X^2-Y^2=(X+Y)(X-Y)平方差公式

不是牛人,但好不容易遇到个我会的问题.....顺便做点贡献吧

Another question

180.          1<x<10, 问x的值是几？  B

                （1）x小于5

                （2）(1+ x/100) 的平方的百分位等于它的十分位

比如X=2，则(1+ x/100) 的平方=1.02^2=1.0404. 那么，在1<x<10中，只有当x=6时，百分位等于十分位。故选B

Okay I did what the JJ poster said... did x=6 we have

(1+0.06)^2= 1.06^2= 1.123 I assume 百分位 = 2 and 十分位 = 1 how does that fit the condition of 2?

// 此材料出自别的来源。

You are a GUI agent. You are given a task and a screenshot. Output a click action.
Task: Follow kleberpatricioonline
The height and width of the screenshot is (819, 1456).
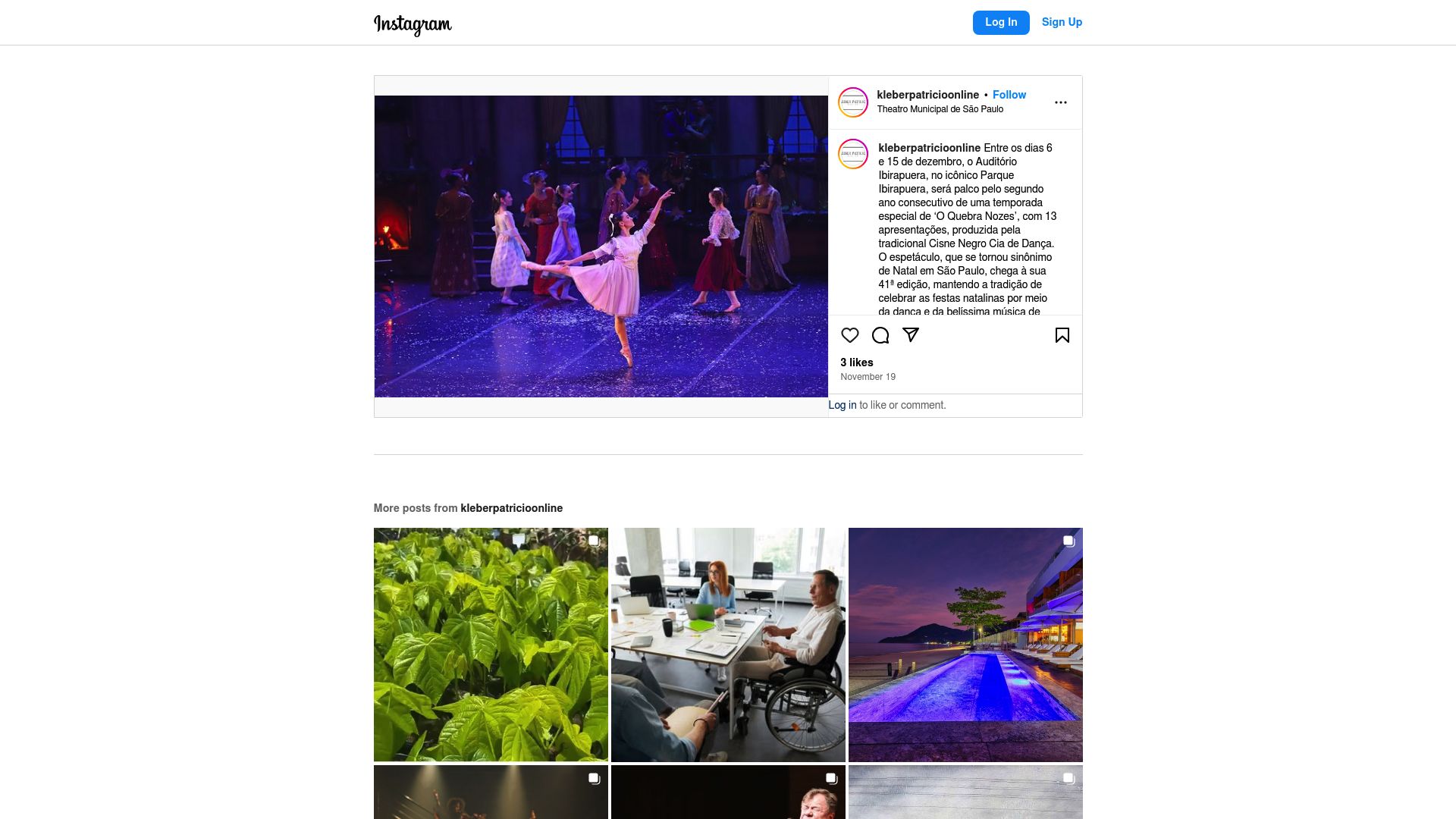click(x=1009, y=95)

thanks so this problem goes x^2-Y^2=(x+y)(x-y) how does that help us? what we have here is X^2+y^2

x+y=a, x^ 2+y^2=b, 问xy=？，

so we have (x+y)(x-y)= X^2-Y^2 and since (x+y)= a we can do a(x-y)=X^2-Y^2 then what? Sorry maybe I am not seeing things... brain kida slow after 9 pm

如果要解决这个问题的话用的不是 "平方差公式"啦......||||||汗一个~~

(X+Y)^2=X^2+2XY+Y^2=a^2   由题 X^2+Y^2=b 可得 2XY= a^2-b 然后XY就得出来啦~~